Basic principles of substrate activation through non-covalent bond interactions

In the last twenty years, chiral Brønsted acid and chiral counteranion catalysis have emerged as a fundamental area of organocatalysis. The development of chiral acidic catalysts has allowed extending many known Brønsted catalyzed reactions to the stereoselective domain. Moreover, the controlled conditions under which these catalysts can be used, allowed accessing reactivity of increasing complexity with extraordinary selectivity levels. However, compared to the explosion of this branch of organocatalysis in an applicative direction, only little has been done to understand and rationalize the observed reaction outcomes.
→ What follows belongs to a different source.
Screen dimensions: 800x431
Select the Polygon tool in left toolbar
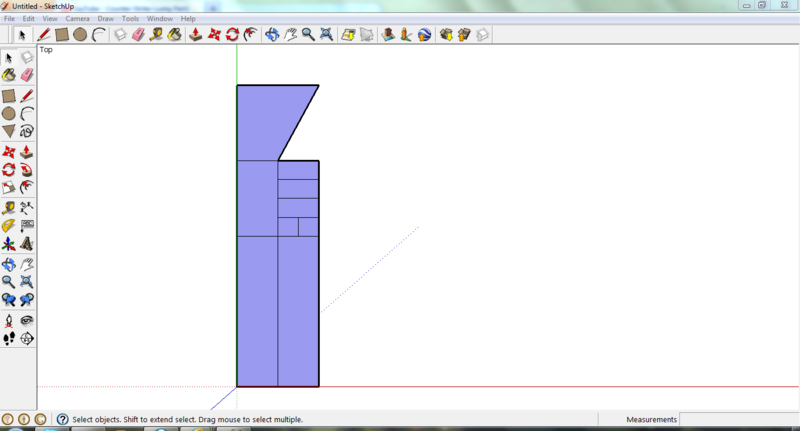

This is due, in part, to the complex nature of the weak interactions (H-bonds, electrostatic, and dispersion interactions) governing this class of reactions. Here we review relevant mechanistic analyses from both chiral Brønsted acid and chiral counteranion directed catalysis. Both experimental and computational work is included that aimed at unveiling the nature of the interactions governing the a number of reactions. These include the: enantioselective reduction of ketoimines with Hantzsch esters; ring opening reactions of epoxides, oxetanes, aziridinium, and sulfonium ions; stereoselective fluorination of allylic alcohols; oxidative aminations of benzylic thioethers (enantioselective Pummerer reaction). These case studies are analyzed and discussed in order to highlight key features and similarities across the different catalytic systems.